During the lockdown, the core technology team worked in hospital branches. The teams take care of IT operations in every hospital, with business and IT coordinators across every business unit.
This entails technology touching horizontal core functions, such as operations, supply chain, finance, HR, and so on, as well as verticals in terms of each specific function: in-patient care, outpatient care, emergency care, ICU, apart from departments like oncology and cardiology.
The organisational culture is vital, says Sivaramakrishnan. It has to be based on outcomes like clinical quality and excellence. “The IT budgets work based on desired outcomes and how to make that outcome sustainable and part of the organisational DNA,” he adds.
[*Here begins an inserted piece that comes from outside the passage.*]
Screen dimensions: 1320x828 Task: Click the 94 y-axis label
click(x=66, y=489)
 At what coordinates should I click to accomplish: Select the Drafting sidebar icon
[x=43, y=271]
In terms of patient experience, this was tackled by digitally-enabling patients, family, care providers, and administrative staff. But while the patient is one important part of the healthcare equation, all actors have to be in sync and enabled in terms of experience, quality, and patient-care standards.
This is where Apollo continues to develop predictive and prescriptive algorithms, check lists, machine learning, and balance score cards.
This can lead to improved speed to diagnosis and care pathway. Time to clinical engagement can drastically reduce, and care outcomes can be measured.
The Apollo experience is a use case in digital transformation, which is expected to be the buzzword in India across sectors for 2021. Technology advisory Gartner estimates the IT market in India will expand to nearly $82 billion this year. “The pandemic provided an opportunity for Indian CIOs to test long-pending projects such as remote working, which delivered on-promise for many enterprises and helped them stay afloat in the most testing times,” Arup Roy, research vice president at Gartner, said.
The spends in healthcare have to follow suit to be best prepared for any contingency.